The court's interpretation of the provision raises other concerns as well. A diagnosis is not a disability. Disabilities occur as the result of the manifestations of illnesses. The court's reading of the self-reported illness limitation would exclude the manifestation of conditions such as multiple sclerosis, lupus or herniated spinal disks after two years even though the conditions themselves are objectively diagnosable since the manifestation of those conditions is not verifiable on X-ray or MRI.
Therefore, the court was right that the language of the policy could have been written more clearly. If it was Unum's intent to limit fibromyalgia claims to two years, it could have specified that condition or any other condition it intended to limit so that claimants should not have to guess which conditions are excluded.
Finally, based on an aspect of ERISA that limits claims brought by plan fiduciaries to specific equitable remedies, the court's ruling on the counterclaim also raises questions. The counterclaim asserted a right to recovery an overpayment due to a Social Security award in accordance with policy provisions that reduce long-term disability benefit payments by the amount received in Social Security disability benefits.
The question is whether that claim is equitable or legal in nature. Although the Supreme Court's ruling in Sereboff v. Mid Atlantic Medical Services, Inc., 126 S. Ct. 1869 (2006), permits a claim for reimbursement so long as the policy grants a right to reimbursement, that ruling's applicability is dependent on the plan's ability to assert a lien upon the monies at issue.
However, no creditor is allowed to assert a lien over Social Security benefits based 42 U.S.C. § 407(a) that prohibits transfer, assignment, levy, attachment or garnishment against such benefits.
Although it could be argued that the reimbursement claim does not specifically seek recovery of Social Security benefits since those monies had already been paid out, there may be no valid distinction. As explained in Mote v. Aetna Life Insur.Co., 435 F. Supp. 2d 827 (N.D. Ill. 2006) , "the funds on which defendants seek to impose an equitable lien are exactly the same funds that the law labels and treats as Social Security funds that are taken out of reach by Section 407(a)." Id. at 830.

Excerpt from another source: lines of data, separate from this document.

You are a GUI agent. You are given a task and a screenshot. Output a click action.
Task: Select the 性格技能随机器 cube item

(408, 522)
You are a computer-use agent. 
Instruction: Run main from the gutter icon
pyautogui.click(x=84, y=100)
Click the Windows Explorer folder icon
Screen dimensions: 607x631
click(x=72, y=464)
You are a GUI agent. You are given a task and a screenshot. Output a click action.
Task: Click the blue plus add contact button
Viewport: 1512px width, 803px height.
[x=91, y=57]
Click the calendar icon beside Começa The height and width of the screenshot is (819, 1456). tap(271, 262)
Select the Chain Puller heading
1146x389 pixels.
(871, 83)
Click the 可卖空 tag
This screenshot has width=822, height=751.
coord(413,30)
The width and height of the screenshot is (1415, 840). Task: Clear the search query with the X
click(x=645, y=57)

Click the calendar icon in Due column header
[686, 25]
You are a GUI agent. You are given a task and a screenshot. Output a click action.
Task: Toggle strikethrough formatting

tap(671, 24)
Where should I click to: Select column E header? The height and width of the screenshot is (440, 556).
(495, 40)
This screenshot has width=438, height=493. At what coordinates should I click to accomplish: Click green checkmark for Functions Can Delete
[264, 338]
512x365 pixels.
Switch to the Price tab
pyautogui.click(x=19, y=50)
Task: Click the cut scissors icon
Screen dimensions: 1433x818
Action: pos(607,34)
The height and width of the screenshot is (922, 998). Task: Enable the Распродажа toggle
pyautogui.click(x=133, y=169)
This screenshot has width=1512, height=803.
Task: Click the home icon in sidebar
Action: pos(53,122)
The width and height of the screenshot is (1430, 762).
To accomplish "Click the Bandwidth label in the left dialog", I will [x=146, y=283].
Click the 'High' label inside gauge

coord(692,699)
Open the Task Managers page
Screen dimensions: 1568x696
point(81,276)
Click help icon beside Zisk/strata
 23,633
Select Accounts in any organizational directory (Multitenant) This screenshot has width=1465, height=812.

Mote further points out, "Section 407 (a), [ ], speaks of 'moneys paid' as well as 'moneys payable' - a clear reference to Social Security benefits already paid to the Social Security beneficiary. Not surprisingly, then, the case law dealing with that provision consistently treats, for example, an unsegregated bank account as 'consist[ing] of Social Security benefits.'" Id. at 829.
Mote followed Philpott v. Essex County Welfare Bd., 409 U.S. 413 (1973), where the defendant was barred from recovering Social Security benefits from a Social Security beneficiary's bank account under a reimbursement agreement.
The Supreme Court held: "The language in the Social Security Act in § 407 is all-inclusive: 'None of the moneys paid or payable … under this subchapter shall be subject to execution, levy, attachment, garnishment or other legal process …' Thus, the court explains that the moneys paid as retroactive benefits were 'moneys paid … under this subchapter'; and the suit brought was an attempt to subject the money to 'levy, attachment … or other legal process.' " Id. at 415-416.
Although the district court relied on Gutta v. Standard Select Trust Ins. Plans, 530 F.3d 614 (7th Cir. 2008), the reimbursement claim asserted in Gutta had to do with income paid from another disability policy - not Social Security disability benefits - therefore the court did not address whether § 407(a) of the Social Security Act precludes MetLife's counterclaim.
Note: I represented the plaintiffs in the Holmstrom, Williams, Mote, and Gutta cases discussed in this article.